You are viewing a plain text version of this content. The canonical link for it is here.
Posted to j-users@xerces.apache.org by "Lemmin, Harald" <Ha...@softwareag.com> on 2002/09/09 14:32:14 UTC
Encoding detection
Hello,
My task is as follows:
If the parser fails to parse an XML document into the DOM, the document has
to be read as a String with the correct encoding. The document is read from
a byte stream. For that I have to detect the encoding.
I found some pieces of encoding detection in the XMLEntityManager:
auto-detection from the first four bytes, creation of the reader.
But I could not find where the encoding name is read from the xml-header.

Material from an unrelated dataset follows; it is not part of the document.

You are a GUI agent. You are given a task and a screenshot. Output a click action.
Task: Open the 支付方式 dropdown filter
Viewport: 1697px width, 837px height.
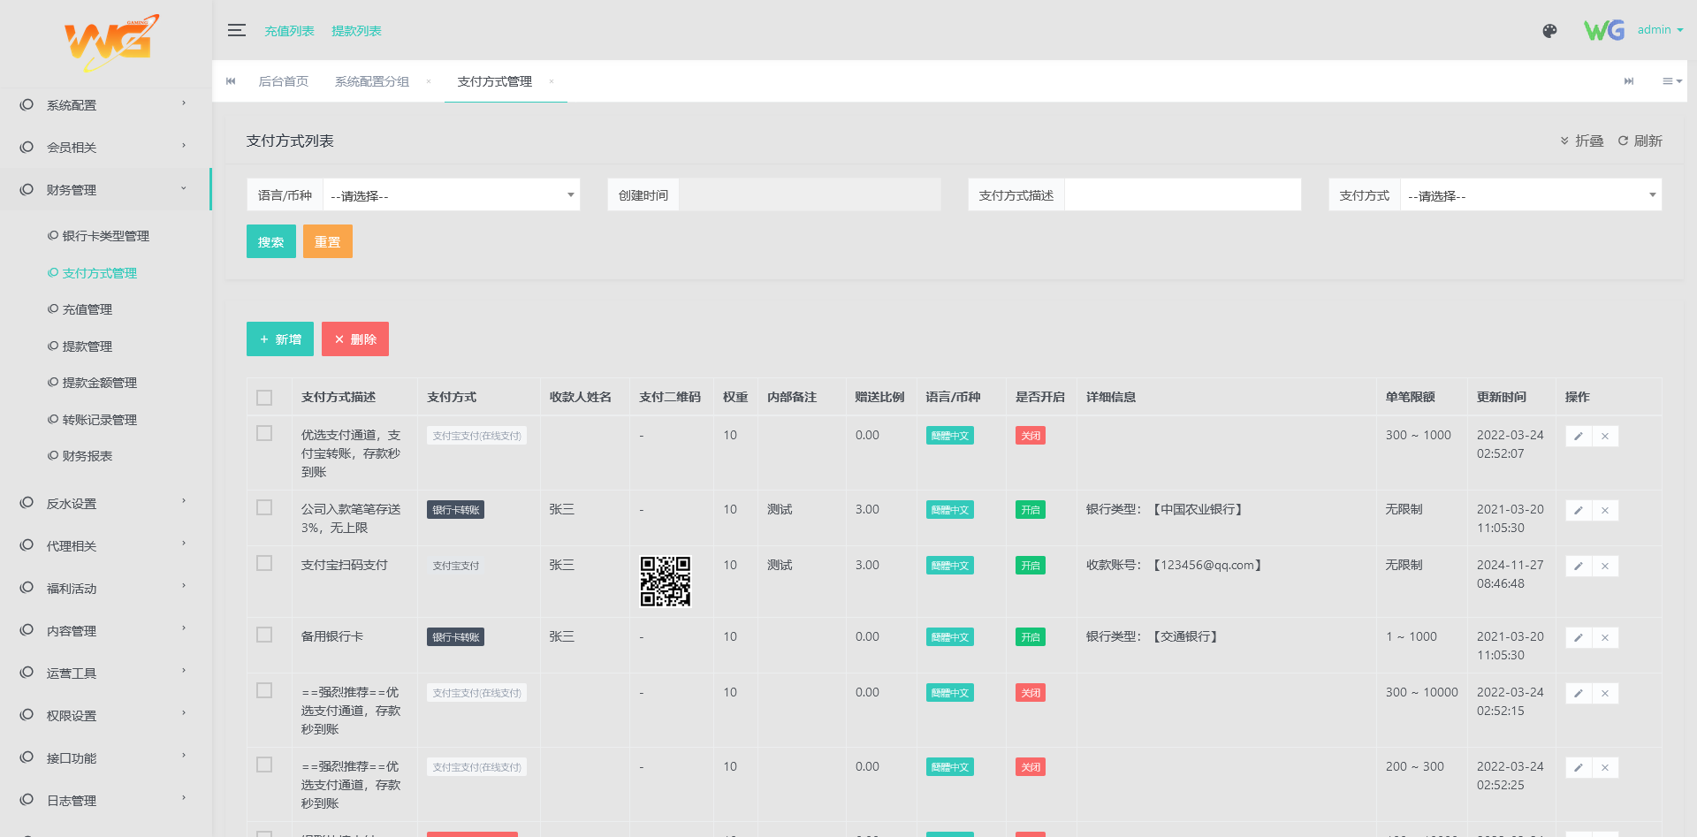1530,195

Is there any other ready-to-use code that does this job?
Any other suggestions?
Kind regards,
Harald
---------------------------------------------------------------------
To unsubscribe, e-mail: xerces-j-user-unsubscribe@xml.apache.org
For additional commands, e-mail: xerces-j-user-help@xml.apache.org
Re: Encoding detection
Posted by Andy Clark <an...@apache.org>.
Lemmin, Harald wrote:
> I found some pieces of encoding detection in the XMLEntityManager:
> auto-detection from the first four bytes, creation of the reader.
> But I could not find where the encoding name is read from the xml-header.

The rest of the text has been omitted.